Bees will swarm readily on supersedure QCs during summer. In late summer they'll settle for perfect supersedure (although mating at that time is also erratic due to declining drone supply).
 
Hi all.
We did a successful split swarm back in mid April and a new queen emerged first week of May. Hive was doing really well and numbers building. This morning the hive swarmed into the tree next door.

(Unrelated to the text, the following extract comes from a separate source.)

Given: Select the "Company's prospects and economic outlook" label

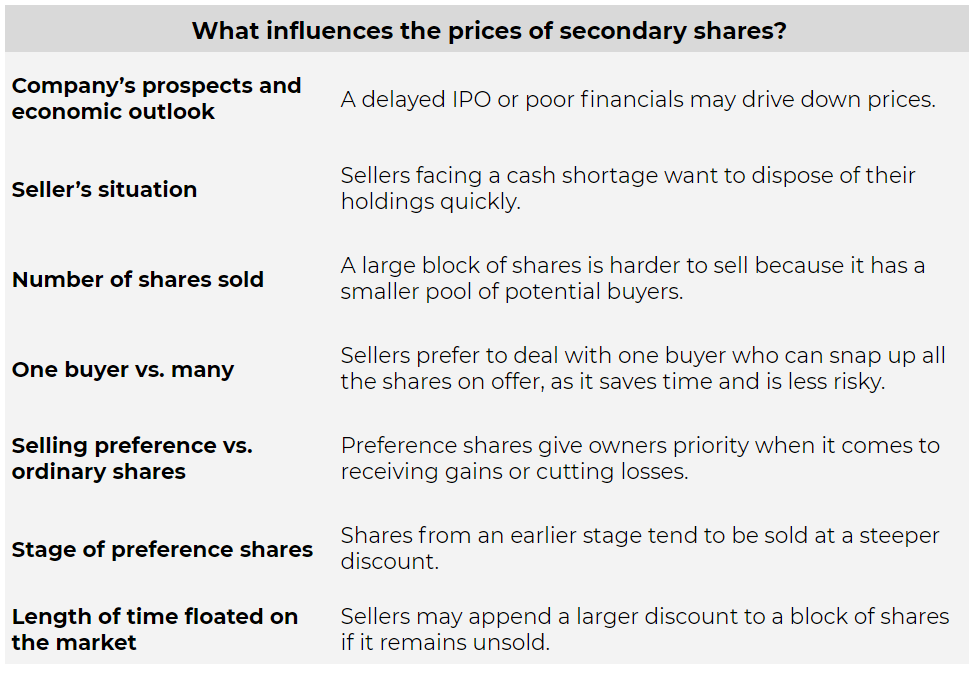Looking at the screenshot, I should click(x=156, y=98).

Too high to catch so we've put a box with lure and fingers crossed.
The question is how is that possible that a swarm would come from a colony with a 2 month old queen?
The numbers were building and great brood but there was still room to grow and it has 3 supers that have plenty of space.
Baffled

Always worth remembering that their main generic purpose in life is to reproduce (via swarming).

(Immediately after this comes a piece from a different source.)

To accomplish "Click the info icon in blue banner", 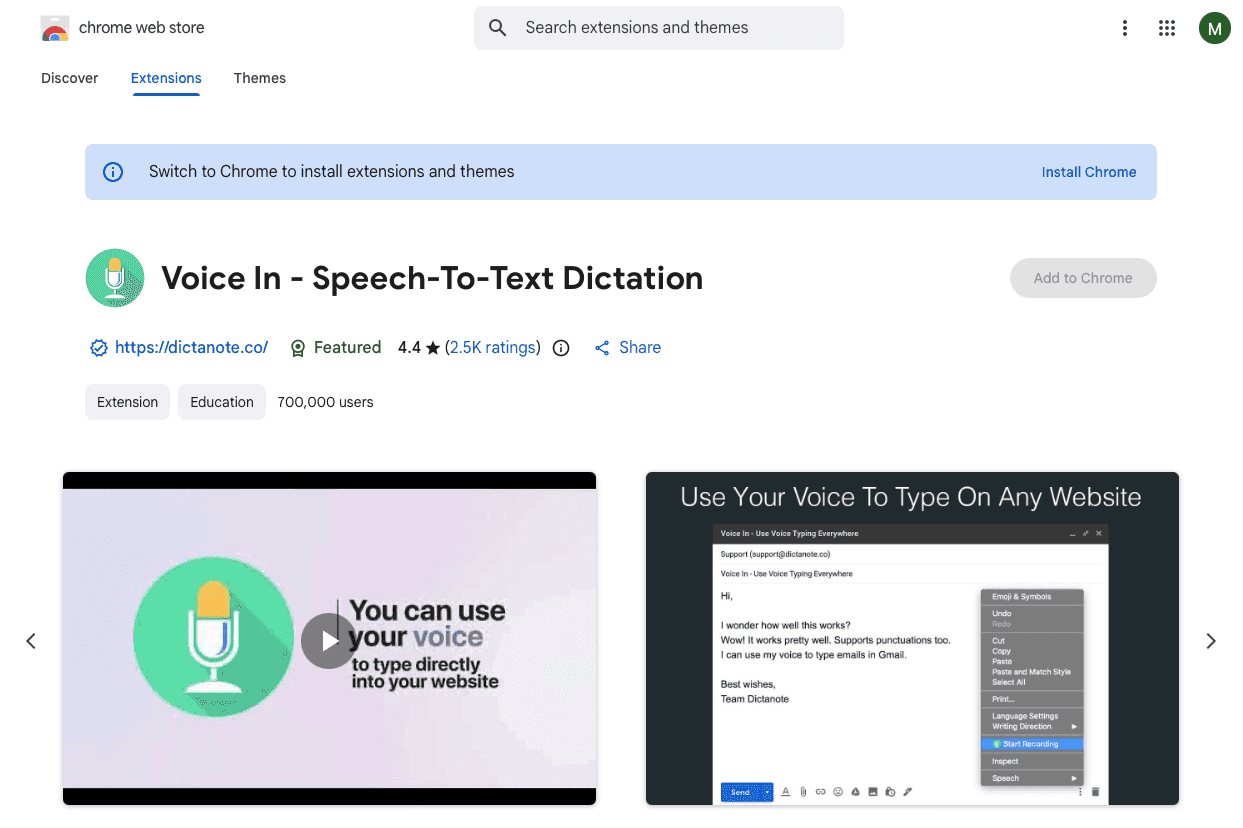I will pyautogui.click(x=113, y=171).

And assuming your supers were above a QE, that space doesn't really count in their calculations of how full their nest is.
 
If bees have the swarm fever they will swarm regardless of space. If there was still " room to grow" ( I presume in the brood box) why did you have 3 supers on?
I meant to say 2 supers. Although it was a split it was a new queen in the parent hive which already had a super. We added the other super at the end if May because it was filling up
 
Hi all.
We did a successful split swarm back in mid April and a new queen emerged first week of May. Hive was doing really well and numbers building. This morning the hive swarmed into the tree next door. Too high to catch so we've put a box with lure and fingers crossed.
The question is how is that possible that a swarm would come from a colony with a 2 month old queen?
The numbers were building and great brood but there was still room to grow and it has 3 supers that have plenty of space.
Baffled

I have just caught a colony trying to do the same thing, they swarmed at the end of may so I pulled 4 virgins one of which duly mated and started laying nicely, seemed like they were going well but today there was 6 QC's. I've nuc'd the queen and reduced the parent colony down to 1 nice QC so we'll see. I think the BB was a bit congested with stores.
 
It's as if some colonies have over reacted this year. I say some because with the rest it's the usual approach albeit not a great year so far. Virgin mates, begins to lay and they are straight into cell building, even the queen in the nuc split.
Other colonies are rammed and happily getting on with things.
 
How full was the brood box. Doesn’t matter how many supers they have if she’s congested down there that will push them out.
 
Swarmy bees raise swarmy bees. Genetics.

I requeen all but my own swarms (none this year so far but early days still)
 
Well we lost that swarm in the end, but the saga continues! We inspected the hive afterwards, shook every frame and found 2 capped Q cells, one looked damaged so removed it. Inspected the hive yesterday, that's 9 days later and saw the new queen and erupted CQC. Thought all was well but today they swarmed!! In a tree again way too high.
But they've swarmed leaving a hive queenless as there was only 1 CQC?
We'll inspect tomorrow to see. Never a dull day in this beekeeping malarkey!
 
Have a Google for "Russian Scion", make one and hang it between your hives and that tall tree. 🤔
 
Never heard the term erupted queens cells, they don't erupt they are vacated or the proper term is a VQ has emerged but not erupted.
One suspects two VQ have emerged and one was missed during development.